▸ **Exploration du document**
a - Transcrivez sans modification le passage de l’extrait choisi qui va de « L’ère des religieux » à « moins cette fois-ci. ».
b - Traduisez en anglais cette phrase de l’extrait choisi : « Quinze femmes sont mortes écrasées par un mouvement de foule lors d’une distribution de denrées alimentaires dans la localité de Sidi Boulaalam près d’Essaouira. »

▸ **Extrait choisi**
====

L’ère des religieux 2.0

Suite au drame de Sidi Boulalam, on a pointé la pauvreté des victimes du doigt. Il était tant de changer de cassette, du moins cette fois-ci.

Quinze femmes sont mortes écrasées par un mouvement de foule lors d’une distribution de denrées alimentaires dans la localité de Sidi Boulaalam près d’Essaouira. Les victimes s’étaient déplacées en masse suite à l’appel d’Abdelkader El Hadidi, un imam très connu de la place. Indignation générale sur les réseaux sociaux et ailleurs, des voix se sont élevées pour dénoncer la pauvreté de ces femmes mortes pour quelques kilogrammes de farine et de sucre et l’irresponsabilité des autorités locales, comme s’il incombait à l’État d’apprendre aux citoyens de faire la queue.

====

▸ **Bloc de données**
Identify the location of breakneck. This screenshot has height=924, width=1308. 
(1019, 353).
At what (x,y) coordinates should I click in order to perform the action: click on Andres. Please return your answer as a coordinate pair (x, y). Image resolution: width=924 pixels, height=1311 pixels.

====

▸ **Corrigé**
a -
L’ère des religieux 2.0

Suite au drame de Sidi Boulalam, on a pointé la pauvreté des victimes du doigt. Il était tant de changer de cassette, du moins cette fois-ci.

b - Fifteen women were crushed to death in a stampede during a food distribution in the locality of Sidi Boulaalam near Essaouira.